Neo-Nazi sentence
April 28, 2009While living in Spain from the early 1990s to evade a previous Austrian prison sentence, the neo-Nazi had continued to publish National Socialist ideology in a magazine and other mediums.
"He is one of the ideological leaders of the neo-Nazi scene," prosecutor Stefan Apostol said Friday, alleging that Honsik had also passed out his publications at schools.
Both the prosecution and the defendant plan to appeal the verdict and sentence, Austrian press agency APA reported.
The 67-year-old defendant said he rejected "the doctrine which demonizes National Socialism," but claimed he was not a National Socialist himself.

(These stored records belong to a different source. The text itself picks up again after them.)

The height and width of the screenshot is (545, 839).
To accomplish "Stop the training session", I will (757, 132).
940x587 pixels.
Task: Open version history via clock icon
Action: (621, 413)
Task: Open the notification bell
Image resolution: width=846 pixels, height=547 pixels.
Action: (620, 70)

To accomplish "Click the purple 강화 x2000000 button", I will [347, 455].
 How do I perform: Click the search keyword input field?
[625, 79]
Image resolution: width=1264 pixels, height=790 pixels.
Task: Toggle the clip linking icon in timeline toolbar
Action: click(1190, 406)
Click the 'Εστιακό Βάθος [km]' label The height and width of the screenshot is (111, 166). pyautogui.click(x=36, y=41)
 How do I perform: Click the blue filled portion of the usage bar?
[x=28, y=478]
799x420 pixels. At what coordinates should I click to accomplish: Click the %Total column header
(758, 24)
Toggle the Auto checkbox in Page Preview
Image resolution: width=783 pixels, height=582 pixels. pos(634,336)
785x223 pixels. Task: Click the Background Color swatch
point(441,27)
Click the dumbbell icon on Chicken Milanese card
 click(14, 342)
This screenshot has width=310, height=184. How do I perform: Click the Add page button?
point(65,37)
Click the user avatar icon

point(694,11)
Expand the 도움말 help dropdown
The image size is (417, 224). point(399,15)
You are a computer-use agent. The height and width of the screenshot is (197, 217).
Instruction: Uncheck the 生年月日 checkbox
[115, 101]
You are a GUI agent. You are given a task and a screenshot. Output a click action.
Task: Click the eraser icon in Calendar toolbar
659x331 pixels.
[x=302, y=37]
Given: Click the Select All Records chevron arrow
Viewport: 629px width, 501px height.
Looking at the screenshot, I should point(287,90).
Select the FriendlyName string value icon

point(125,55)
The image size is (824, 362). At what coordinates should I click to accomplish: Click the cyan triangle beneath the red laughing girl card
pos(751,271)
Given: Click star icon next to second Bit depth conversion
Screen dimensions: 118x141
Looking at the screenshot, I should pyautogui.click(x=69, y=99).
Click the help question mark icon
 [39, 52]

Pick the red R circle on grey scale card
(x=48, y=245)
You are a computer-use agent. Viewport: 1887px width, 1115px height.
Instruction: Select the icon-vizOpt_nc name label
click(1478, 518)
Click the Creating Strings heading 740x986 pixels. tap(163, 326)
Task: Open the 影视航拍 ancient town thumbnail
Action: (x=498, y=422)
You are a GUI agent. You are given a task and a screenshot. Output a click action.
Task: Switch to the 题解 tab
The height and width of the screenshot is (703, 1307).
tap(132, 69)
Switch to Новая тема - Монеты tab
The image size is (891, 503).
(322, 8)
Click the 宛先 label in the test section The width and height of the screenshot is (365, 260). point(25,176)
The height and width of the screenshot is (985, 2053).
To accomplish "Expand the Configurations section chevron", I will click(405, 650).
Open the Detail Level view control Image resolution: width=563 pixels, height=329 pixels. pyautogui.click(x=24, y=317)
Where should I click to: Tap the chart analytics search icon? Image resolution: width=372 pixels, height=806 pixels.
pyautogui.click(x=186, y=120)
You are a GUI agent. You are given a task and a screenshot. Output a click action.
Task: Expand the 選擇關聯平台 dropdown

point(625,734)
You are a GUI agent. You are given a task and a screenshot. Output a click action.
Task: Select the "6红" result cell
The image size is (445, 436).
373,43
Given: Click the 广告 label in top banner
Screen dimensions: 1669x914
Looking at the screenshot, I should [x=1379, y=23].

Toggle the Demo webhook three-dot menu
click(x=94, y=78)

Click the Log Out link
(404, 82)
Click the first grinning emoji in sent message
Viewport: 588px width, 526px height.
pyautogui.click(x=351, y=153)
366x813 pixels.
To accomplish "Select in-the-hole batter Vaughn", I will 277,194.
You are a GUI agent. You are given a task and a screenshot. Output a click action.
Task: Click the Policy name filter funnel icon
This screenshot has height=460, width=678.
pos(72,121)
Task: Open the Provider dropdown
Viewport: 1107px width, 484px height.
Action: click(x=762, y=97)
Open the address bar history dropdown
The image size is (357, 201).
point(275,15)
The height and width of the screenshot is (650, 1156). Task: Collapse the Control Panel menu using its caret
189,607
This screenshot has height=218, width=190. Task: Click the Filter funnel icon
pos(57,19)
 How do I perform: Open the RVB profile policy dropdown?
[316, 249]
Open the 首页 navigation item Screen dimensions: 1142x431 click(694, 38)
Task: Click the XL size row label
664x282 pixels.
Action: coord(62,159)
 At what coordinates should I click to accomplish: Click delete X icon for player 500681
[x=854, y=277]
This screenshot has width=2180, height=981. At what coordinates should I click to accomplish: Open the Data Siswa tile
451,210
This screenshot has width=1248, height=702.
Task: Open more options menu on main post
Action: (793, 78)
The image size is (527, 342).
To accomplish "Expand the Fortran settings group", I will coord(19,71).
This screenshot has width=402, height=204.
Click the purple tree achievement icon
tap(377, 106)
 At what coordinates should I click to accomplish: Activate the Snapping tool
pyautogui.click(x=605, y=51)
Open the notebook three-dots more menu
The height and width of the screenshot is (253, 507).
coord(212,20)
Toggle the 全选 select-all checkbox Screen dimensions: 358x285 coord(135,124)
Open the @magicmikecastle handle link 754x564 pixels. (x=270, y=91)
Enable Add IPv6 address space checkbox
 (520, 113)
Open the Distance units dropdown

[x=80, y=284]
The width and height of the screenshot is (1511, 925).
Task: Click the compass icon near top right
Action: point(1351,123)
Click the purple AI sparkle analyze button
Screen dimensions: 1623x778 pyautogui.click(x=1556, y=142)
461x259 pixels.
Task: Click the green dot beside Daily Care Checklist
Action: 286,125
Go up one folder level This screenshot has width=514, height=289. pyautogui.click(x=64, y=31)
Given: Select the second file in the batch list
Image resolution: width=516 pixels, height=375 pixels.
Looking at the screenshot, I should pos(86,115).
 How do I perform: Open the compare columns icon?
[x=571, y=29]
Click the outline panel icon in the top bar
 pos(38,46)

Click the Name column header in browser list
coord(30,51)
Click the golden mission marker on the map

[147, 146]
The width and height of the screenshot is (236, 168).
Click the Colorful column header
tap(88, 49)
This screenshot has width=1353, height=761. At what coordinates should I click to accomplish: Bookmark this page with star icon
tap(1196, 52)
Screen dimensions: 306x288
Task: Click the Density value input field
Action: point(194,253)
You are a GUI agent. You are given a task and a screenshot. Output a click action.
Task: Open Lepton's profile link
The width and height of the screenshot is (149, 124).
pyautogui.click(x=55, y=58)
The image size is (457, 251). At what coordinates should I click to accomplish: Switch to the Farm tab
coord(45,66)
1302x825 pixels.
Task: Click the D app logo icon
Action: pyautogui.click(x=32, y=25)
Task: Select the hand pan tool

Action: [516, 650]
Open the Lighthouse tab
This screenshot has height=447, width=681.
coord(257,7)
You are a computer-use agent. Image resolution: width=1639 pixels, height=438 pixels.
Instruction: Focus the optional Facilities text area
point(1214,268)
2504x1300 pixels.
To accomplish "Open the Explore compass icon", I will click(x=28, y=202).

Honsik, who wrote the book “Acquittal for Hitler?” in 1988, defended himself by arguing that he did not deny the existence of all the gas chambers in Nazi concentration camps.
After his lawyer Herbert Schaller pointed out that it was not Honsik but "fine and righteous foreigners" who had first denied the existence of gas chambers, the prosecutor said he would consider whether also to indict Schaller under Austria's law banning National Socialist activities.
In 1992, an Austrian court had passed an 18-month prison term against Honsik for denying the crimes committed by Hitler's regime. Before starting his sentence, Honsik fled to Spain, but he was eventually extradited in 2007.
Another prominent holocaust denier, the British writer David Irving, received a sentence of two years in prison and one year of probation from Austrian courts in 2006.